Writers in the field of economic development and international trade who
have emphasized the role of climate have tended - overwhelmingly - to
be very conservative in their perspective.
This, of course, doesn't mean that climate has _no_ role in the
interpretation of contemporary developments in particular socio-economic
formations. E.g. the impact _of_ capitalist development _on_ climate (as
in the destruction of tropical rain forests) is certainly a contemporary
issue of importance. The impact, _then_, of the change in climate
brought about by capitalism can have other significant socio-economic
effects (even mainstream economists recognize this with their use of the
concept of externalities).
> >How an increase in the productivity of labor increases the level and
> >variety of needs by the working class remains to be demonstrated. My
> >question to you would be: how and why?
> Well since you worked in an auto plant, you will know that auto workers
> become more sophisticated about the choice of their own cars, what kind of
> car they need, as a result of what they experience in the auto plant. I was
> making a general point, and I take it to be fairly self-evident, and I am
> surprised you don't get it.
This rests on a misconception of the labor process in the auto industry.
The nature of assembly line production means that workers rather than
having their knowledge and skills increased as a result of their work
often experience "de-skilling". Indeed, one doesn't even need to know what
a car is! (let alone how it is put together, or how it operates, or the
variations in quality in different models and brands) to work "on the
line". _All_ one needs to know is the particular sequence of tasks
associated with the particular job that you perform on the assembly line.
Thus, anyone in reasonably good health with 2 arms and 2 legs and an
average dexterity (and a high willingness to tolerate repetitious activity
and the stress associated with a job where "scientific management", i.e.
Taylorism, is employed) can work in an auto plant.

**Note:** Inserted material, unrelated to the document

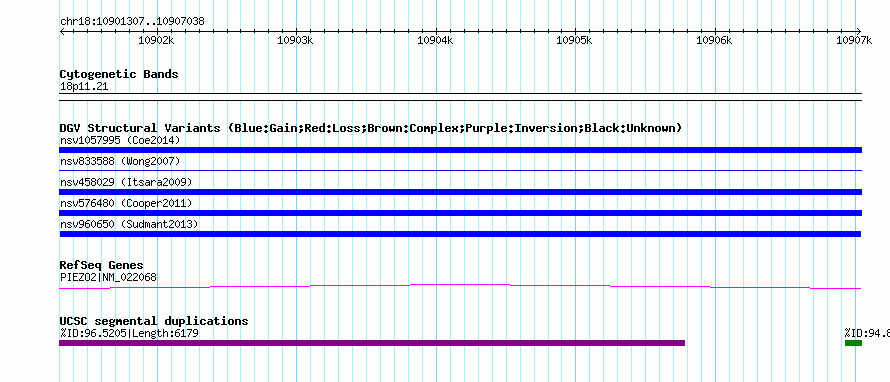Open the DGV Structural Variants track heading
Viewport: 890px width, 382px height.
(x=370, y=128)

Except for a small
minority of skilled workers (such as tool-and-die makers, machinists,
electricians, etc.) no skill is required or desired (at the Ford and GM
plants where I worked, all unskilled jobs required a maximum of 2 days
training). In this sense, an auto plant could perhaps be said to be one
of the most highly developed examples of "modern industry" (in the above
sense, btw, I think that the category of "abstract labour" is one which
mirrors an actual historical process and the internal logic of the labor
process under late capitalism).
What you take to be self-evident is apparently the proposition that the
activity of production results in increased knowledge and increased needs.
Yet, there is nothing apparent about this. If one, for example, works in a
shipyard producing luxury yachts, this does not mean that one comes to
desire or "need" yachts. Indeed, one could make a counter-argument that if
you are aware of what goes on in some factories, your desire for the
commodities that you produce might decrease. Thus, if you have ever worked
in a meat-packing plant, your desire for meat would be altered and, quite
probably, diminished. Similarly, I would _never_ even consider buying a
automobile I helped to build.
On the other hand, one can see that _as consumers_, workers' "needs"
change in accord with the growth of the variety of consumer goods
available. To understand this, however, one must look beyond the range of
"consumer choices" to see how firms help to create and manufacture "needs"
through the process of advertising and marketing. And this topic, as
we have discussed recently, is obviously of increased relevance when we
are discussing advanced capitalist economies where markets are
increasingly dominated by oligopolies. Even in less developed capitalist
economies, one can see an increasing degree to which markets are
oligopolistic, especially given the increasing role of transnational
corporations (and their advertising!) on world markets.